When doing chest squeezes on toes, make sure to squeeze your shoulder blades together and lift your chin up to ensure that you are using all of your core muscles. When squeezing your fists, aim to keep the shoulder blades together and tuck your chin.
To do hand hand exercises, first put one hand behind the other without bending the elbow. Next, press down into the back of the hand with the dominant hand while keeping a straight arm and straight spine. Finally, lift both arms towards the sky and squeeze your shoulder blades at the top of the movement
Full Body Sit Up
Total body exercises are a great way to improve your core strength. Core strength is important for overall health and can help you maintain balance, stability and alignment. The best total body exercises for engaging your core will work all of your major muscle groups and will help to tone your entire body. There are a few key factors to consider when choosing the perfect exercise for your core intensity, repetition range and duration.
- Start with high-intensity exercises that challenge your entire body.
- Repetition range should be varied so you don’t get bored or use the same movement pattern over and over again.
- Duration is important since too short a session won’t provide as strong of a workout as one that lasts longer. Try doing 10-15 minutes of continuous activity per day, three times each week, to get the most benefit from core training.
Hip Bridge to Back Extension
The hip bridge to back extension is a great exercise for engaging your core. This exercise is performed by lying on your back with your legs bent and feet flat on the ground, lifting your hips off the ground and extending them towards the sky. Keep your head and shoulders pressed firmly into the ground to protect your spine. Hold this position for 2 seconds, then slowly lower your hips back down to the ground.
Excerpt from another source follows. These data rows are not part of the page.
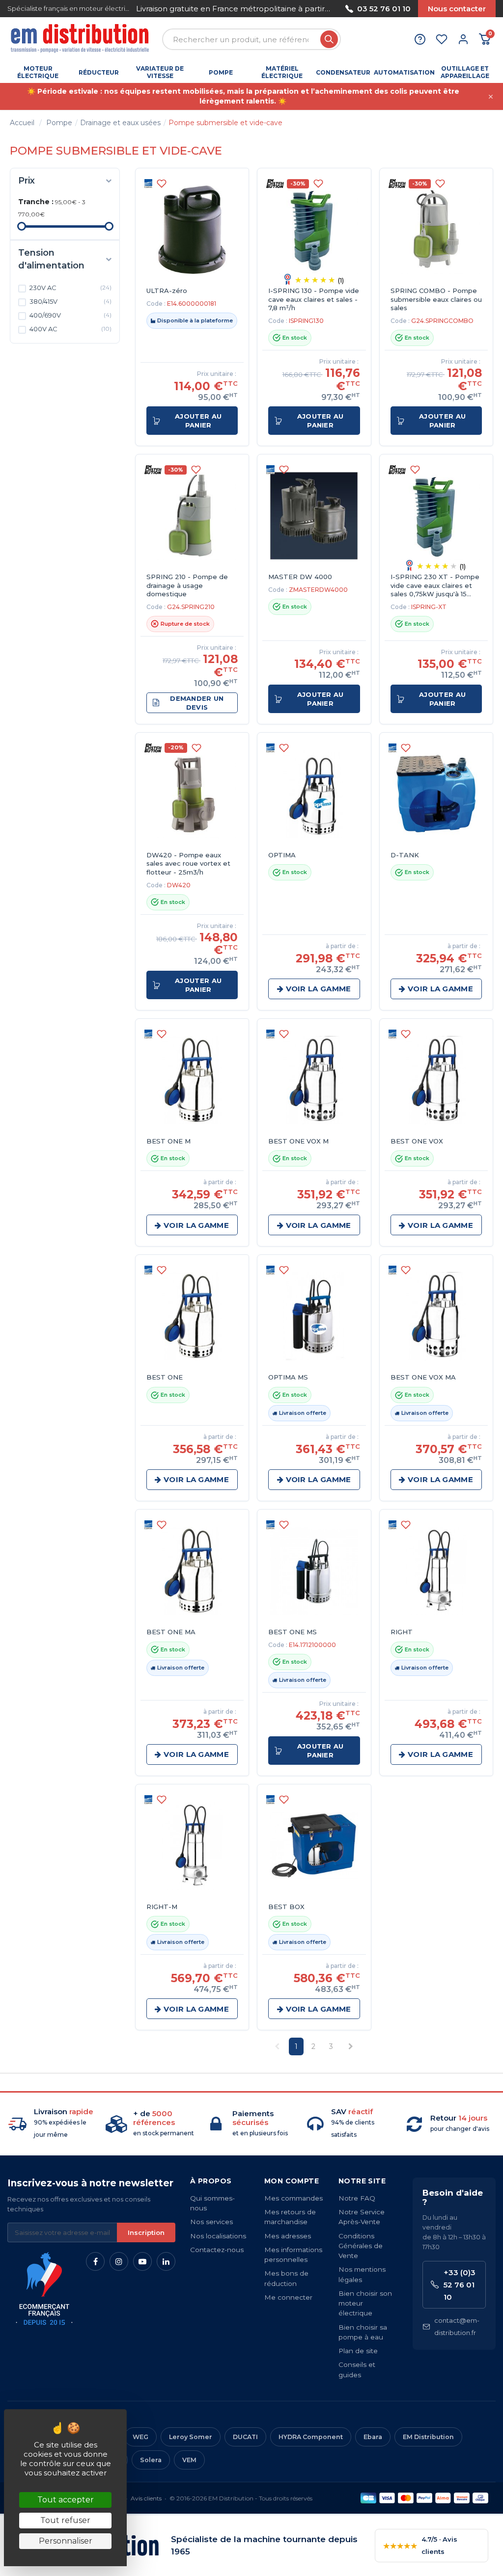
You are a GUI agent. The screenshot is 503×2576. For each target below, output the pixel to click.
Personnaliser (65, 2541)
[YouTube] (142, 2261)
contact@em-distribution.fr (456, 2326)
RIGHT (402, 1632)
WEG (140, 2437)
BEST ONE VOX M (298, 1141)
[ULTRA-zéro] (192, 230)
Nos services (211, 2222)
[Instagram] (119, 2261)
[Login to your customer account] (463, 39)
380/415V (70, 301)
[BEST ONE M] (192, 1080)
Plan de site (358, 2351)
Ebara (372, 2437)
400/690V (70, 315)
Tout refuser (65, 2520)
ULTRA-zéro (166, 290)
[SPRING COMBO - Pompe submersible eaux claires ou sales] (436, 230)
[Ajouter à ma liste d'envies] (161, 183)
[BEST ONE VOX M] (314, 1080)
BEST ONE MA (171, 1632)
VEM (189, 2460)
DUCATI (245, 2437)
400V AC (70, 329)
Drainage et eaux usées (120, 122)
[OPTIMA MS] (314, 1316)
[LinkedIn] (166, 2261)
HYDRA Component (311, 2437)
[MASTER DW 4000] (314, 516)
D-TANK (405, 855)
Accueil (22, 122)
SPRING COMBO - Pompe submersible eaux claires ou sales (436, 299)
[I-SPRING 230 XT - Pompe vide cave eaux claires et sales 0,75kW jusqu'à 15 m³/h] (436, 516)
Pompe (59, 122)
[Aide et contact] (420, 39)
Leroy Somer (190, 2437)
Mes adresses (287, 2236)
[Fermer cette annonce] (490, 96)
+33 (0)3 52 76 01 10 (459, 2285)
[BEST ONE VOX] (436, 1080)
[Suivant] (331, 8)
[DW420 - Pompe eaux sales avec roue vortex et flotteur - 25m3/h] (192, 794)
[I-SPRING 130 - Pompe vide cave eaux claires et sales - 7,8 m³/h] (314, 230)
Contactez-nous (217, 2250)
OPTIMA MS (288, 1377)
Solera (151, 2460)
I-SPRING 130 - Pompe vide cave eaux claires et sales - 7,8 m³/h (313, 299)
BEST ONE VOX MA (423, 1377)
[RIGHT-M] (192, 1846)
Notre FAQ (356, 2198)
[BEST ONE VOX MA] (436, 1316)
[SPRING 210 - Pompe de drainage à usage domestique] (192, 516)
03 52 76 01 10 (384, 8)
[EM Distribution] (81, 39)
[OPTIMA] (314, 794)
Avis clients (146, 2498)
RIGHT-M (161, 1907)
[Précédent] (136, 8)
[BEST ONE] (192, 1316)
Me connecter (288, 2297)
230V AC (70, 288)
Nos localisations (218, 2236)
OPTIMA (282, 855)
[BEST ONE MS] (314, 1571)
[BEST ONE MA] (192, 1571)
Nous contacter (457, 8)
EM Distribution (428, 2437)
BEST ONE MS (292, 1632)
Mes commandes (293, 2198)
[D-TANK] (436, 794)
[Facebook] (95, 2261)
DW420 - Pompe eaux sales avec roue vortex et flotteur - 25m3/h (188, 863)
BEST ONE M (168, 1141)
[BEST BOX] (314, 1846)
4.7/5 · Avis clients (420, 2545)
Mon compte (291, 2181)
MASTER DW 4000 (300, 577)
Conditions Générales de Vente (360, 2246)
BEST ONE (164, 1377)
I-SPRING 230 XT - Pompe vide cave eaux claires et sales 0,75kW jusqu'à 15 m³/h (435, 586)
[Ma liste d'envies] (441, 39)
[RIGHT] (436, 1571)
This exercise should be done 3 times per week for maximum benefit.
Straight Leg Tuck to Kickback
A total-body exercise that targets the core is the straight leg tuck to kickback. This movement requires your core to engage as you rise up and then curl your legs back while keeping your spine neutral. You can also perform a variation called the diagonal straight leg tuck, in which you hold your left leg bent at the ankle while straightening the right.
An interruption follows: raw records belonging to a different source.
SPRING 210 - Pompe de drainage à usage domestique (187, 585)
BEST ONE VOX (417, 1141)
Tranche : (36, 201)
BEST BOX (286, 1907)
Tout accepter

This exercise works multiple muscle groups in your body, including your abs, obliques, and glutes. When performed correctly, it will help you maintain balance and increase flexibility throughout your torso. It’s an excellent way to improve overall posture and strength in your core muscles.
Start by lying down flat on your back with both legs on the ground next to each other, feet flat on the floor. Extend one arm above your head and reach toward the sky with the other hand. Keeping your shoulders lifted off of the ground, slowly curl both legs into the chestabdomen area until they touch behind you (you may need to use assistance from a friend if you find this difficult). Hold for two seconds before repeating on the opposite side.
Side Plank with Torso Twist
Add a side plank to your workout for an intense core workout to Engaging Your Core that will challenge your entire body. To do the side plank with torso twist Lie on your side with your shoulder and hip positioned near the edge of the bed. Place one hand on the bed and position your other arm parallel to your body, palm down. Bridge your legs up towards the heavens and hold for two seconds. Return to the starting position and repeat on the opposite side.
Conclusion
When it comes to working out your core, many people are confused as to what exercises are best for engaging multiple muscle groups at once. The following nine exercises will not only work your core muscles directly, but they’ll also engage your lower body, upper body, and even your obliques (side abdominal muscles) simultaneously. If you’re looking to up the intensity of your workouts while still focusing on your core muscles and preserving balance and alignment in those areas, these exercises should be at the top of your list.